Rule 2. To determine process capability, take a sample of five consecutive units in the process. If all five fall within the Green Zone, the processes in control.(In fact, with a simple rule, usual samples of 50 to 100 units to calculate CP and CPK are not necessary. By applying the multiplication theorem of probabilities or the binomial distribution, it can be proven that a minimum CPK of 1.33 will automatically result.) Full production can now commence. If even one of the units falls outside the Green Zone, the process is not in control. Conduct an investigation, using engineering judgment or better still, using design of experiments to determine and reduce the cause of variation.
Rule 3. Once production starts, take two consecutive items from the process periodically. The following possibilities can occur:
(A) if both units fall inside the Green zone, continue production.
(B) if one unit is in the Green zone and the other unit in the yellow zones, the process is still in control. Continue production.
(C) if both units are in the Yellow zones (with both in the same Yellow zone or one in one Yellow zone and the second one in the other), stop production and conduct an investigation into the cause of variation and correct it.
(D) if even one of the units falls in the red zone, there is a known reject, and production must be stopped and the reject cause investigated. When the process is stopped, and the cause of variation identified reduced or eliminated, Rule 2, i.e., five units in a row in the Green zone, must be reapplied before production can resume.
Rule 4. The frequency a sampling of two consecutive units is determined by dividing the time period between two stoppages (i.e., between two points of yellows) by six. In other words, if there is a stoppage (two yellows) say at nine in the morning and the processes corrected and restarted soon after, followed by another stoppage at noon (again two yellows), the period of three hours between these stoppages is divided by six, to give frequency of sampling of every half hour.
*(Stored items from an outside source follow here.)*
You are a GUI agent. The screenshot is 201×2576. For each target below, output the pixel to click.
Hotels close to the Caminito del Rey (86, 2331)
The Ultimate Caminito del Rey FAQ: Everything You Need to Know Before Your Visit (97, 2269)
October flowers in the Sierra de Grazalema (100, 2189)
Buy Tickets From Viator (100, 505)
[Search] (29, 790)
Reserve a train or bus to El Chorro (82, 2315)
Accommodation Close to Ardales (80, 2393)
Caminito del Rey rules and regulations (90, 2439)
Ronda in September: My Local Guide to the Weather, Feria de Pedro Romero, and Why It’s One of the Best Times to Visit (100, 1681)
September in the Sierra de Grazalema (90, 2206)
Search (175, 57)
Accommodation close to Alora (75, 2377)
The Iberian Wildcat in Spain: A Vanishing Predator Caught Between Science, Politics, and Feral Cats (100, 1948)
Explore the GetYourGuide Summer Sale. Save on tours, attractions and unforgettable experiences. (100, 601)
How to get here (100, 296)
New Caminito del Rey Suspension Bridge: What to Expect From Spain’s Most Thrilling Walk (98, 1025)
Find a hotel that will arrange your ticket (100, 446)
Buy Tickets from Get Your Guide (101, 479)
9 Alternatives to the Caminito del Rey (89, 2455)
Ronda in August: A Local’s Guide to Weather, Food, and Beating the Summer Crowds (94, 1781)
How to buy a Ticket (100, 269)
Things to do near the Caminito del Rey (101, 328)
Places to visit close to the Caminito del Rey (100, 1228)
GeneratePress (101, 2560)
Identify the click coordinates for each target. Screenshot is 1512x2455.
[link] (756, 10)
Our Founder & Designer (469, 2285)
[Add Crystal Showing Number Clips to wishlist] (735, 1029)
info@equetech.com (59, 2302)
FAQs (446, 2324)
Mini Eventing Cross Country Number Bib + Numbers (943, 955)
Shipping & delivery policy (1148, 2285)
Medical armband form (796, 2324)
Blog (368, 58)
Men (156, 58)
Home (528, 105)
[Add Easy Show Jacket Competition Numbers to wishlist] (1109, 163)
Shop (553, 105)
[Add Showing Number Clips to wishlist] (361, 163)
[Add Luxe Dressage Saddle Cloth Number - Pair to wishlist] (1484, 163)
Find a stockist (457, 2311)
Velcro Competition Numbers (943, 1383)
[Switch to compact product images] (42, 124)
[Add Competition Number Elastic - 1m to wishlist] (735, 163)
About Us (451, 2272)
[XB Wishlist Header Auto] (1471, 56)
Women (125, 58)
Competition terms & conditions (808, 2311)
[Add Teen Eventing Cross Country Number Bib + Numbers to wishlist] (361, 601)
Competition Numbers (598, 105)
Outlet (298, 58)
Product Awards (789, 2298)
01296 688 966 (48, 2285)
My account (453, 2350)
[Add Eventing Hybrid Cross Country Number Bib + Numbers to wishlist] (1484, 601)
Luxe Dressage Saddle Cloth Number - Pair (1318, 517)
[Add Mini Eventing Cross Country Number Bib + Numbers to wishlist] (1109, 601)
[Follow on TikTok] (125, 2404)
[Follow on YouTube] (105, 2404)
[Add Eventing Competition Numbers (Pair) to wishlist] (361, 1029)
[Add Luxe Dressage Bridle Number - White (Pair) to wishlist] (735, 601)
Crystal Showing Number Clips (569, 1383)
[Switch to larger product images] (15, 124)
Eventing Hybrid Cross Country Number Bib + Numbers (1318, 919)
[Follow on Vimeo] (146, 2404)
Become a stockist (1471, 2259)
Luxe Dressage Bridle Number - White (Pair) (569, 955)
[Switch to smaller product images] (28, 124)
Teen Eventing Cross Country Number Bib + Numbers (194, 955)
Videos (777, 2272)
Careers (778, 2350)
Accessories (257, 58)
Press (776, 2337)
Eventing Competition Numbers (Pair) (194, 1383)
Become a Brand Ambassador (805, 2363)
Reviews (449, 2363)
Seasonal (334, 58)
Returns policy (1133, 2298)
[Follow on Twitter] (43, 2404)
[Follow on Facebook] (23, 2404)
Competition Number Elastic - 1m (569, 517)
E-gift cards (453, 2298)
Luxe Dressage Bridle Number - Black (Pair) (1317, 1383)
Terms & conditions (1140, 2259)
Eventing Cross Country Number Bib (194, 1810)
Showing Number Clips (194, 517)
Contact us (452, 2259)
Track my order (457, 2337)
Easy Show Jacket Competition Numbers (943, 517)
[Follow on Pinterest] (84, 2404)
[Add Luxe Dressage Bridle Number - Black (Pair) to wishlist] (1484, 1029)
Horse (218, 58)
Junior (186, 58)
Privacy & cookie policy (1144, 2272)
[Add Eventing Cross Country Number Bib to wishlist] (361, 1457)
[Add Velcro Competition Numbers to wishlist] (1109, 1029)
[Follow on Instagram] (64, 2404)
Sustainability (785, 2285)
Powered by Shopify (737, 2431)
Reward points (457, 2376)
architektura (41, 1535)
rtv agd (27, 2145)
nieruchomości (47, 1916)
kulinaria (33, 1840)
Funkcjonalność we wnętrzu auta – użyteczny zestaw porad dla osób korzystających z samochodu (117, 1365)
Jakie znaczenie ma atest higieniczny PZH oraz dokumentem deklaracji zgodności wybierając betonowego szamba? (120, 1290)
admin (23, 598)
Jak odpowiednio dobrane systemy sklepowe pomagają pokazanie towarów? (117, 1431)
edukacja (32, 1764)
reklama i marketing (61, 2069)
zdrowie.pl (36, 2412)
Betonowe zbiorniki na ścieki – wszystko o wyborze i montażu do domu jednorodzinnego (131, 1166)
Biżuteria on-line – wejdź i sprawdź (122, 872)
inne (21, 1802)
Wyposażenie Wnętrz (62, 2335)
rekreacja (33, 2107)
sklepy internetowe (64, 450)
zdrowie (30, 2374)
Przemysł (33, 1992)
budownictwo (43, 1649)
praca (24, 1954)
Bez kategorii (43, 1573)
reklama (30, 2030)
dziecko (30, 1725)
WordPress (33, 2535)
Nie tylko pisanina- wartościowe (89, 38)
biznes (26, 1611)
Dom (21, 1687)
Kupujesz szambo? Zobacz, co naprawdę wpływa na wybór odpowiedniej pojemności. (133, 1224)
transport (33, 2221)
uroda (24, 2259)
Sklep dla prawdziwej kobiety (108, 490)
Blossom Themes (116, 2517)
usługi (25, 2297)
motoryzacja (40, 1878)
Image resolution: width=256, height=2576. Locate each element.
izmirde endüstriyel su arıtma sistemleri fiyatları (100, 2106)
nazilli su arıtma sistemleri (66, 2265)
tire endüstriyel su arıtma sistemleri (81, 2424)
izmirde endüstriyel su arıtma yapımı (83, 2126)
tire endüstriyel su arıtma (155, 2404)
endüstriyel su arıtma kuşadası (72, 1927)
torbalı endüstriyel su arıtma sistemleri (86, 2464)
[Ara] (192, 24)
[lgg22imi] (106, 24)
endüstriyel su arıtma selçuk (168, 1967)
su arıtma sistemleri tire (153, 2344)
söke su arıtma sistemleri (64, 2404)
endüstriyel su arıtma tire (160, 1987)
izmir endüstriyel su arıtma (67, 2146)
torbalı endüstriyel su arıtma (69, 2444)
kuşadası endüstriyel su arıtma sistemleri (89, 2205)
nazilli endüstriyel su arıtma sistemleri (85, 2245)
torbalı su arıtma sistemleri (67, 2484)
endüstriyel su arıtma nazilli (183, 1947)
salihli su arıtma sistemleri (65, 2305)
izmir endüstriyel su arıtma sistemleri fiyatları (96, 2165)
If, on the other hand, the period between two stoppages is three days, the frequency of sampling is every half-day.
The theory behind the effectiveness of Pre-control is based on the multiplication theorem of probabilities and the binomial distribution. Although the mathematical derivation is beyond the scope of this discussion the following is a summary of the results. The worst alpha risk, the risk of overcorrection and stopping a process when it should continue, is around 2%. The worst beta risk, the risk of allowing a process to continue when it should be stopped, is close to 1.5%. Pre-control is a method that’s extremely useful when starting up a production process coming out of a new business development or R&D project.